• WHAT THIS TASK INVOLVES
Print, character for character, the part of the entries below that opens with the line containing "Select the 150" and closes with the line containing "click(744, 884)". Include both of those lines.

• DATA SHOWN
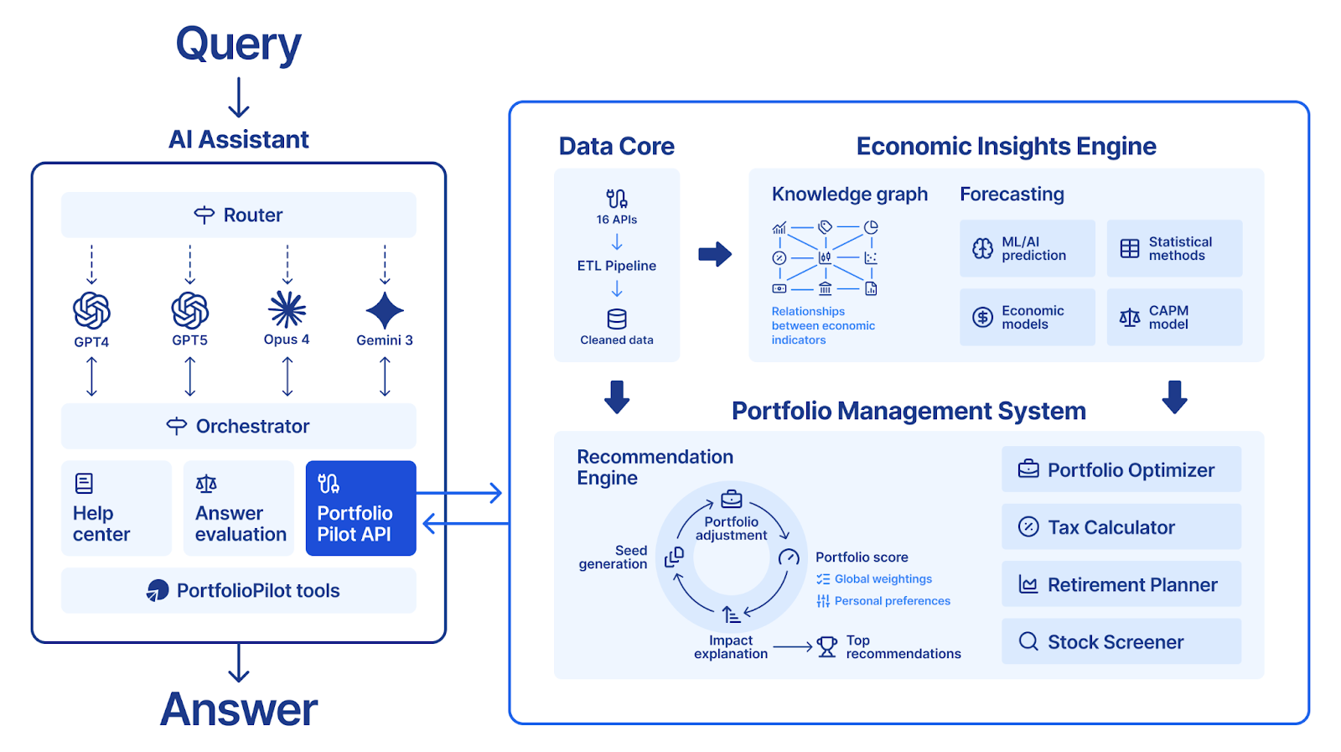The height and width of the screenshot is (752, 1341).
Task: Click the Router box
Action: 238,215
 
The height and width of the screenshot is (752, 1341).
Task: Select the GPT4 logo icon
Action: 91,311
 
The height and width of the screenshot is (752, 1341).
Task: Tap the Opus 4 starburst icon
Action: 287,309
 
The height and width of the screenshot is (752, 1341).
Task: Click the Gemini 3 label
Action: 384,340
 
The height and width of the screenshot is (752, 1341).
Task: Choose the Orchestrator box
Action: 238,426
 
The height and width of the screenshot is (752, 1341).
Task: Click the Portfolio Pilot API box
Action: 360,508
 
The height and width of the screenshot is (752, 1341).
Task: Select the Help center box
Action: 116,508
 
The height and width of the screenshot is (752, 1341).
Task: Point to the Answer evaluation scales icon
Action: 206,484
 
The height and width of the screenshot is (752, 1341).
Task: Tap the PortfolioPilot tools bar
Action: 238,590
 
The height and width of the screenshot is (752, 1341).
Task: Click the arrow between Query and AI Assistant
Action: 239,98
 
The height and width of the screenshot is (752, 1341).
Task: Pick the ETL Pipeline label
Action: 616,266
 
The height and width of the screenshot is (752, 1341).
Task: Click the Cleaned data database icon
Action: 617,319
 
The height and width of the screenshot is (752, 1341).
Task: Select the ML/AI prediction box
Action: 1027,248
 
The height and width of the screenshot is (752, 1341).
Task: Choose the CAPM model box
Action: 1173,317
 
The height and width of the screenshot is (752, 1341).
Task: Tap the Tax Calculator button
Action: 1121,526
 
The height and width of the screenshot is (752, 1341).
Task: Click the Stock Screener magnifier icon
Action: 1028,641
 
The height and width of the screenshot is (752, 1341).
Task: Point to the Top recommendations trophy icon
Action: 827,646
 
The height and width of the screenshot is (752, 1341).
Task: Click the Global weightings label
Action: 883,579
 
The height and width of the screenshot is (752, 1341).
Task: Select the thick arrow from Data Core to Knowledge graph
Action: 715,254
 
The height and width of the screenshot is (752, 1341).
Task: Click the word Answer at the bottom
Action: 239,709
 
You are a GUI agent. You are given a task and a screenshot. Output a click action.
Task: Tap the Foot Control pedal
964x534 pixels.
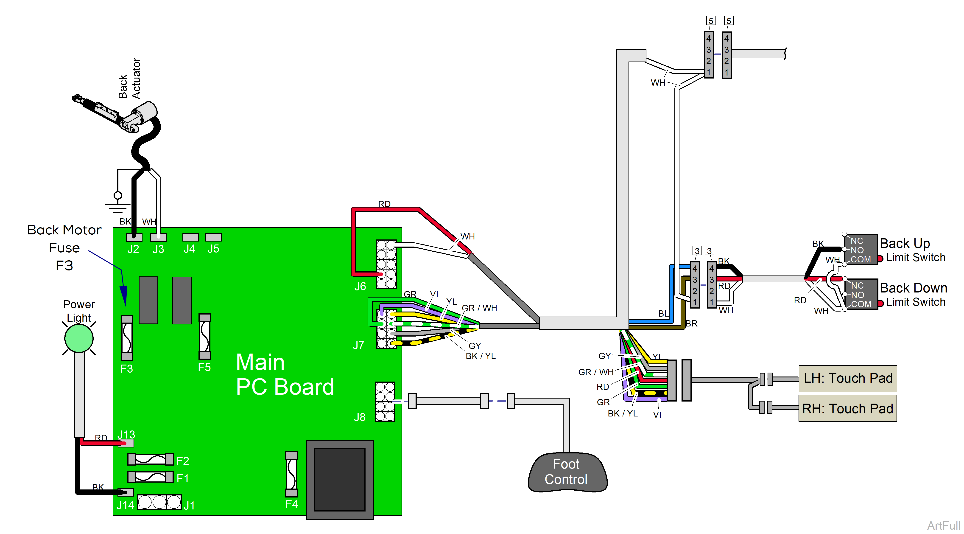(567, 472)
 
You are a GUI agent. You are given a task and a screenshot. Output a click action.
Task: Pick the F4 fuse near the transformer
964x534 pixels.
(291, 474)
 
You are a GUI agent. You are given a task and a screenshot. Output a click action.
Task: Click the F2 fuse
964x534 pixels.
(151, 459)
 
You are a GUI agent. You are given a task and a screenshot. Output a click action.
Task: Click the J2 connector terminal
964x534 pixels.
(134, 237)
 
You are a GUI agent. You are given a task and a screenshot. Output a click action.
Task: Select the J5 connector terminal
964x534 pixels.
(213, 237)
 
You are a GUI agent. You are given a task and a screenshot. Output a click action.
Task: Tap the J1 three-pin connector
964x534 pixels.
(159, 502)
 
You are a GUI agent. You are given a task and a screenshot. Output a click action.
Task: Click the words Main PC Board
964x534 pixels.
(284, 374)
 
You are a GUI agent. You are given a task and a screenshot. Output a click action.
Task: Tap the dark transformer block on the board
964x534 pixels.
(339, 480)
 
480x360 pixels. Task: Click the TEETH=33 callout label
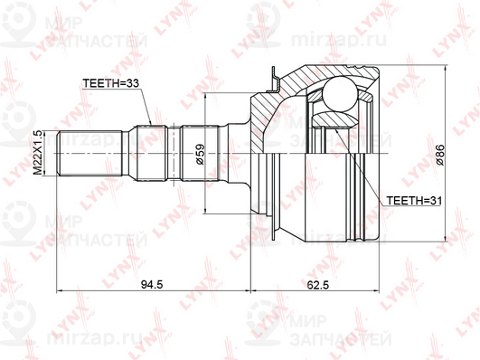click(111, 83)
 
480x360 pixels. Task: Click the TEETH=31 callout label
click(414, 201)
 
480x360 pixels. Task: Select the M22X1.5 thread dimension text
click(38, 153)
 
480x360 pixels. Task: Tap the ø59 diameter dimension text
click(200, 154)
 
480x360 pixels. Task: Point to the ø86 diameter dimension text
click(440, 155)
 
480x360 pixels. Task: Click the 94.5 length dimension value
click(152, 285)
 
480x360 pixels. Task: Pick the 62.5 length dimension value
click(317, 285)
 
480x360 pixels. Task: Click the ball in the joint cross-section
click(340, 94)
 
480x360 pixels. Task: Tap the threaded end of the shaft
click(90, 153)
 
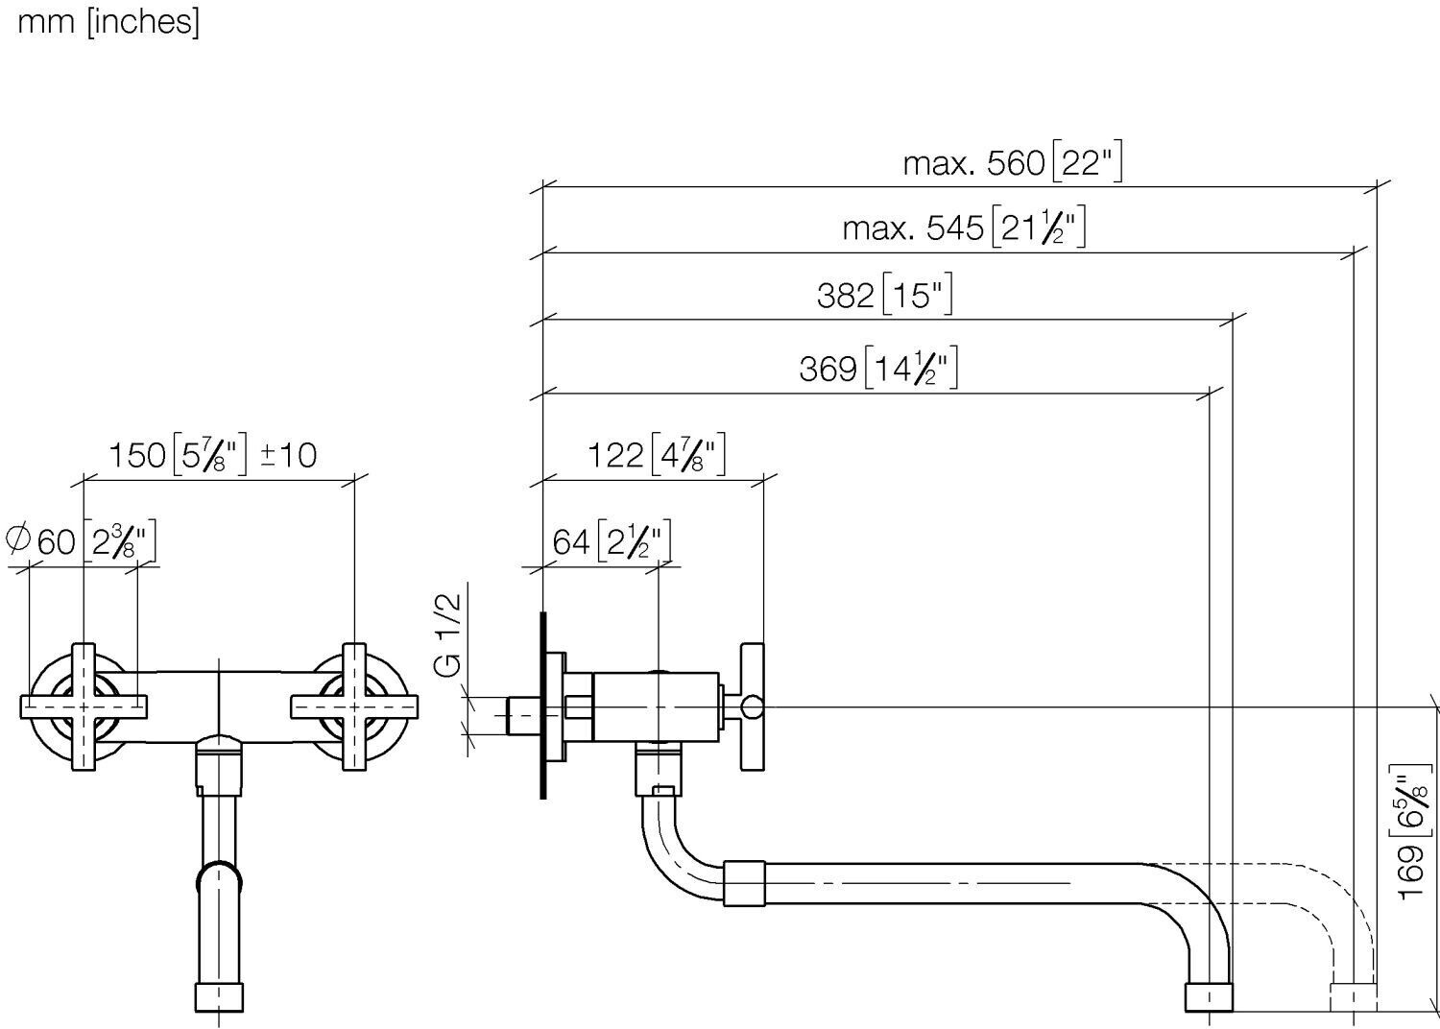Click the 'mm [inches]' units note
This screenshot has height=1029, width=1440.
click(108, 23)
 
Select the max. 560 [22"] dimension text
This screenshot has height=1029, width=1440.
click(1013, 161)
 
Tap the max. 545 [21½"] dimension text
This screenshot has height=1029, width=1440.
click(964, 227)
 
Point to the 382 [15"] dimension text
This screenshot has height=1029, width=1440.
click(884, 295)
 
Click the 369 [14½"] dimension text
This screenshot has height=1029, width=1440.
click(878, 368)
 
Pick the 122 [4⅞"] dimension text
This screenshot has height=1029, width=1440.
click(657, 454)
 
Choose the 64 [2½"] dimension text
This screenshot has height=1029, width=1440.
click(612, 540)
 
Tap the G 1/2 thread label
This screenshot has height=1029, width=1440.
click(448, 634)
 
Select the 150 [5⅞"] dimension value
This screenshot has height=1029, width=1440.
click(178, 454)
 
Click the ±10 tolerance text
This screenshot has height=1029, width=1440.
click(289, 455)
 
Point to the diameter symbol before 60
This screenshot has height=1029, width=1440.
click(18, 538)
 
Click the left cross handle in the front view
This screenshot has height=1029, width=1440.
click(84, 707)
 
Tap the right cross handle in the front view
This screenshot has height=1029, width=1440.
click(354, 707)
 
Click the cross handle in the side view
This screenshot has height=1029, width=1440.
click(752, 707)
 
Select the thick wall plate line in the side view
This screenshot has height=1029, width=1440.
click(543, 706)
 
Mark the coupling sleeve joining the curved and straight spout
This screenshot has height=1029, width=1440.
click(744, 884)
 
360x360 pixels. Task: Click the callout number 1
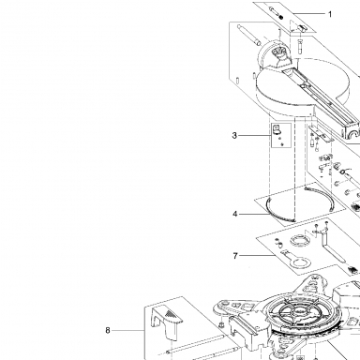coord(330,14)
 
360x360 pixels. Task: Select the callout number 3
coord(234,136)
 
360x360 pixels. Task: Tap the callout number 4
coord(235,214)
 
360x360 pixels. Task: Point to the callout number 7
coord(235,256)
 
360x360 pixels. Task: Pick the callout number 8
coord(108,330)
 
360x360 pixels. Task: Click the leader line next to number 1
coord(308,14)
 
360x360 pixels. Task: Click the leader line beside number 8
coord(128,330)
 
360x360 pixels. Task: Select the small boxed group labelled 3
coord(281,135)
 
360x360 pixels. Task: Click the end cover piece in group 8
coord(166,322)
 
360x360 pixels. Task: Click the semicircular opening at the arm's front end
coord(353,134)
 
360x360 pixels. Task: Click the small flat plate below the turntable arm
coord(321,133)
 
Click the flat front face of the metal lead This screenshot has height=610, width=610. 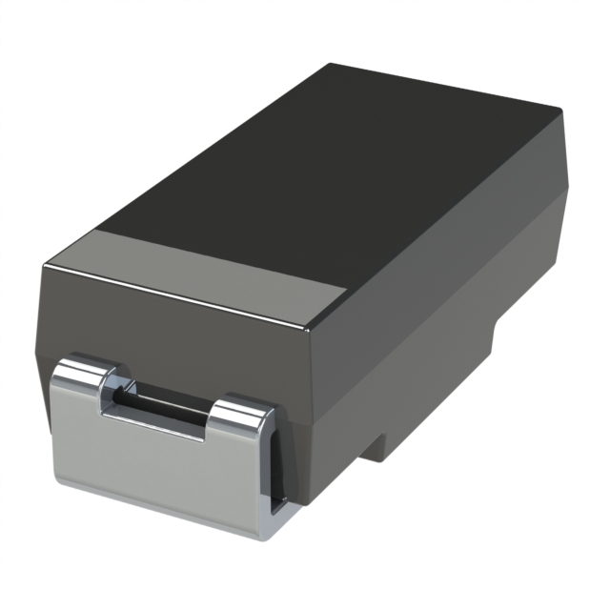pyautogui.click(x=152, y=467)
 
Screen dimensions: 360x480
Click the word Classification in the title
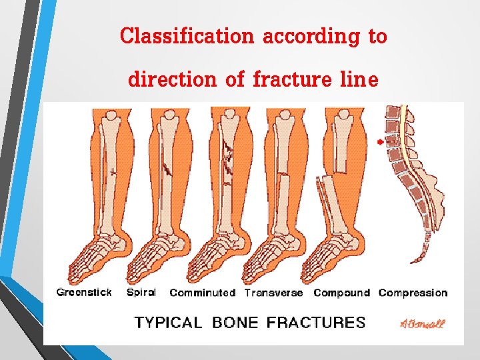pos(187,36)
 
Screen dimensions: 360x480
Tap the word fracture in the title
pos(293,80)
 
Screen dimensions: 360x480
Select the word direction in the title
pos(171,80)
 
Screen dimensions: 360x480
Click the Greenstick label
pos(84,292)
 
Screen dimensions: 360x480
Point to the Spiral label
pos(141,292)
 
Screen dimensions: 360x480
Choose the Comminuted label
pos(203,293)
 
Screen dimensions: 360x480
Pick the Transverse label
pos(273,293)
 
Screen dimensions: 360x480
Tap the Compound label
pos(341,293)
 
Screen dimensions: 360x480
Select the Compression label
pos(413,293)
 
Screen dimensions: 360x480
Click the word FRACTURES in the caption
pos(316,323)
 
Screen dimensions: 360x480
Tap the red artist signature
pos(423,324)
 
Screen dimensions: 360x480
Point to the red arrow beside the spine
pos(380,142)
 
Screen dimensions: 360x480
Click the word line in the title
pos(361,80)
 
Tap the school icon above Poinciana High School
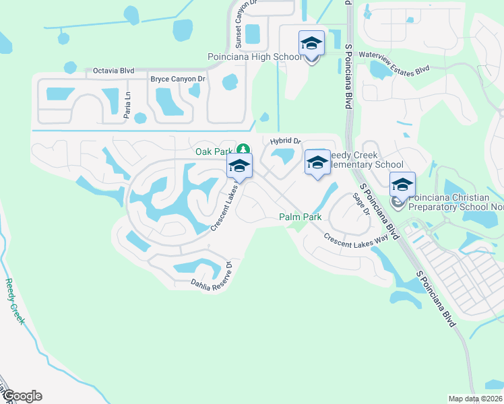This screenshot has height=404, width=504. (311, 43)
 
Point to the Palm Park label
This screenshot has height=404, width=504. (300, 217)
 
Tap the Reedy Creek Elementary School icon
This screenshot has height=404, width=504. (317, 162)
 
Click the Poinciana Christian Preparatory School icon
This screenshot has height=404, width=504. (402, 185)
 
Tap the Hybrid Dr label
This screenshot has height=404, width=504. (285, 141)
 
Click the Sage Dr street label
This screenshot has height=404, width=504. (362, 204)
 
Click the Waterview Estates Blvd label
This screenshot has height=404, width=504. (394, 61)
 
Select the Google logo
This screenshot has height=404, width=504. (22, 396)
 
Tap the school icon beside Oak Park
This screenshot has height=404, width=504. (239, 166)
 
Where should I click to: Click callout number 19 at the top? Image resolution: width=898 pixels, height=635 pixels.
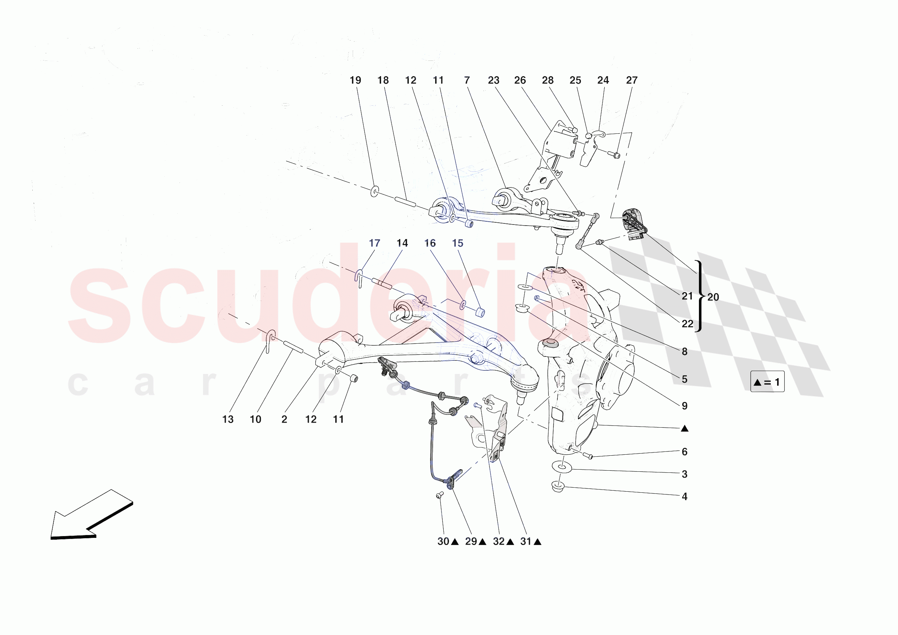tap(355, 80)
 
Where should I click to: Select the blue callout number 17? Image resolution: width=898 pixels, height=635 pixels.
tap(374, 243)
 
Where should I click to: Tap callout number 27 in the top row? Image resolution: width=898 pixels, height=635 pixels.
tap(632, 80)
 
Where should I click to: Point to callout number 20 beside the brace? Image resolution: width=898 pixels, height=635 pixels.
tap(713, 297)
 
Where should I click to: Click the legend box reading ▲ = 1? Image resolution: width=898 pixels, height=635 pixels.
tap(767, 382)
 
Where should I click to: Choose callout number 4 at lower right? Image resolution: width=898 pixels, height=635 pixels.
tap(684, 496)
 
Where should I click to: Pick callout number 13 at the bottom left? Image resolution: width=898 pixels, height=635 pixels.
tap(228, 419)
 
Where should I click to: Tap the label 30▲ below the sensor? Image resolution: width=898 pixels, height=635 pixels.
tap(448, 541)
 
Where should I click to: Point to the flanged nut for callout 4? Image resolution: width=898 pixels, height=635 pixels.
tap(558, 487)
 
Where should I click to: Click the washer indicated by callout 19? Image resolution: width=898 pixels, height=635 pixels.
tap(375, 191)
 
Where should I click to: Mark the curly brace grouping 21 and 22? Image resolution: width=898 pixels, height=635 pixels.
tap(700, 296)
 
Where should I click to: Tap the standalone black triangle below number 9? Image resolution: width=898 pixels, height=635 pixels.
tap(684, 429)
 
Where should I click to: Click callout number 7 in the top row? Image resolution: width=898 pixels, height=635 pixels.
tap(467, 80)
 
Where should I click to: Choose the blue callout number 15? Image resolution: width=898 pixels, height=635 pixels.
tap(458, 243)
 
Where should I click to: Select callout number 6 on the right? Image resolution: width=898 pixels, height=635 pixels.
tap(684, 452)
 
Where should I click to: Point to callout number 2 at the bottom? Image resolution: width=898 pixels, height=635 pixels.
tap(284, 419)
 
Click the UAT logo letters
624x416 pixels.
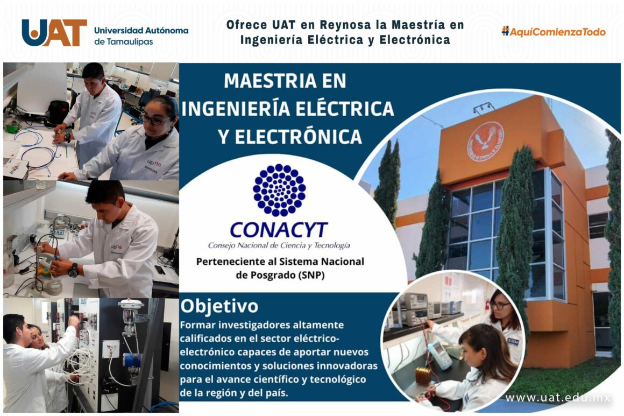point(54,33)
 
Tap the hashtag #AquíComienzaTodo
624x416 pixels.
point(554,32)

• WRITTEN ANSWER
Select the 150 [5⅞"] dimension value
This screenshot has height=1029, width=1440.
click(178, 454)
 
Click the ±10 tolerance text
This screenshot has height=1029, width=1440.
click(289, 455)
 
Point to the diameter symbol before 60
This screenshot has height=1029, width=1440.
click(18, 538)
 
Click the left cross handle in the front view
This screenshot has height=1029, width=1440.
click(84, 707)
 
Tap the right cross handle in the front view
This screenshot has height=1029, width=1440.
click(354, 707)
 
Click the cross handle in the side view
This screenshot has height=1029, width=1440.
click(752, 707)
 
Select the thick wall plate line in the side view
This screenshot has height=1029, width=1440.
click(543, 706)
 
Mark the coupling sleeve joining the curved and straight spout
This screenshot has height=1029, width=1440.
click(744, 884)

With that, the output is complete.